LOS ANGELES — It's been a long, exhausting year for the theater community and communities of color, and Gabby Jackson isn't about to sugarcoat it.

"We have systemic inequity," she said. "That's what we are dealing with essentially. And these are issues that have been present for years."

What You Need To Know

  • The East West Players started the #LeavingLASA movement after this year's Ovation Awards

  • Days later, LA Stage Alliance announced it was ceasing all operations

  • More than 300 people watched the live-streamed, two-hour discussion titled “What comes after #LeavingLASA?”

  • The conversation was moderated by The Joy-Jackson Initiative and featured representatives from several theatres across the LA area

At this year's Ovation Awards, actress Jully Lee was misidentified during her nomination — her name mispronounced, and the photo of a different Asian American actress was shown. Following the error, East West Players — the nation's premier Asian American theater — put out a lengthy statement revoking their membership in the LA Stage Alliance and encouraging other theaters to do the same.

Many did, and Los Angeles Stage Alliance announced within days that it was closing permanently. Since then, theater professionals have been in conversation, trying to envision what comes next.

As an actor, writer and director, Jackson said she's not at all interested in mounting a revival of the status quo. Growing up, she didn't see herself represented in the arts, including film, television and dance. Her theater career, she explained, has been marked by countless acts of micro- and macro-aggression.

"Everything from somebody calling me one of the Tubman twins with a headwrap, on to directors asking me to be more 'sassy,'" Jackson said.

It's an experience Jackson said she wants to shield all young girls of color from, but especially Kayla Joy — a friend's child whom she loves deeply and considers her a little sister. It's in Joy's name that Jackson founded The Joy-Jackson Initiative.

"If I could throw my body over her and make sure she doesn't get hurt by anything, I would," Jackson said. "I think this organization is a little about that. It's about throwing myself in front of the prejudice, the racism that continues to plague our industry and saying, 'This is not going to happen to her in the same way that it happened to me.'"

On Tuesday night, Jackson brought that passion and raw emotion to a panel discussion with theater professionals from across the LA area, representing organizations big and small and from diverse backgrounds. Among them were the East West Players, Deaf West, Watts Village, the Pasadena Playhouse and Native Voice at the Autry.

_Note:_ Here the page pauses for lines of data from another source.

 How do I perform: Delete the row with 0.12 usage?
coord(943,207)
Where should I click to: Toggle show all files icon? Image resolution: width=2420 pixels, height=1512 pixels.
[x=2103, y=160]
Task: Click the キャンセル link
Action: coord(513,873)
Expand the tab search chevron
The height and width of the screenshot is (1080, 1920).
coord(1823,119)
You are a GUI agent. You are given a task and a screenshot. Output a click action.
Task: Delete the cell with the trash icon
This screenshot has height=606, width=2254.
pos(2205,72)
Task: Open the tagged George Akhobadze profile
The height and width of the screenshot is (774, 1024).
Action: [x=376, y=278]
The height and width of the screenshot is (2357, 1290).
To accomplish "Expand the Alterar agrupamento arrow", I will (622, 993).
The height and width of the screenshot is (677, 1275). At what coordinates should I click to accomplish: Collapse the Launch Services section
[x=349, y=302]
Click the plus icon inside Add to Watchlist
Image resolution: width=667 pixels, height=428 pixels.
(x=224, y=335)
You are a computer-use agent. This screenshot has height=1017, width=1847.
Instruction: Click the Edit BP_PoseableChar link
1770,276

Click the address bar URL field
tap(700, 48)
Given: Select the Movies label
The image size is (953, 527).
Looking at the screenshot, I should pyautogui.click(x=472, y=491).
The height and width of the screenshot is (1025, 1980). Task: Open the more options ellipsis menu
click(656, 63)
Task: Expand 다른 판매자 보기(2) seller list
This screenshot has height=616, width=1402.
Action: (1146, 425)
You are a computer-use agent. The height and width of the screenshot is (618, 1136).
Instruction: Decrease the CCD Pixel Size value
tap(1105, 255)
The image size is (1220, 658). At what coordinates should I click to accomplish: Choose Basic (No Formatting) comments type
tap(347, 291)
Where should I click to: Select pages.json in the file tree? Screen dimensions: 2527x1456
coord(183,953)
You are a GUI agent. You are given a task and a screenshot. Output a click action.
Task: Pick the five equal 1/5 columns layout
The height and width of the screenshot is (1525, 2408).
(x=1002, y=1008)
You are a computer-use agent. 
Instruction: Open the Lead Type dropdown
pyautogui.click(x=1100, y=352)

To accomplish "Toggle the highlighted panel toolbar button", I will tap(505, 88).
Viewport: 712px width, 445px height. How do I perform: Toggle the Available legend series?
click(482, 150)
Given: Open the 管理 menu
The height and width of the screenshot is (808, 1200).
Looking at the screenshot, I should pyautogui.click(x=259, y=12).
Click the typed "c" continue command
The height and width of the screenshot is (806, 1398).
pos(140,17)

"What comes after #LeavingLASA?" was the title of the virtual discussion and a question Jackson posed to the participants.

"We don't know, which is really exciting," answered Donna Simone Johnson of Watts Village.

"How are we going to act? What are we going to do?" Jackson said ahead of the town hall. "How are we going to rebuild so that it isn't just a different version of the same structure of [the] system, but it's a new system entirely with systemic equity and people of color and people who have been marginalized at the front?"

Julie Ouellette, an arts advocate and managing director of the Joy-Jackson Initiative, explained that the community needs a true advocacy organization that works to promote the arts and holds organizations accountable for equity and inclusivity.

"I think that what the LA theater community really needs right now is to continue community-based conversations," Ouellette said. "It's about power-sharing. It's about spreading the load, and it's really about listening to what people are asking for."

Jackson will be the first to admit that being a racial justice professional wasn't the role she was after.

"You accidentally started a nonprofit in the middle of a global pandemic," Ouellette said to Jackson with a laugh.

"I wanted to be Audra McDonald," Jackson replied. "I don't want to be fighting for systemic equity in the arts. I want to be doing art."

But Jackson also realized this is what the moment called for. The way Jackson sees it — and to answer her question — #LeavingLASA isn't an end. It's an opportunity.

"To make [a] bold actionable commitment to supporting diversity, to supporting systemic equity, to supporting the artists who make LA thrive."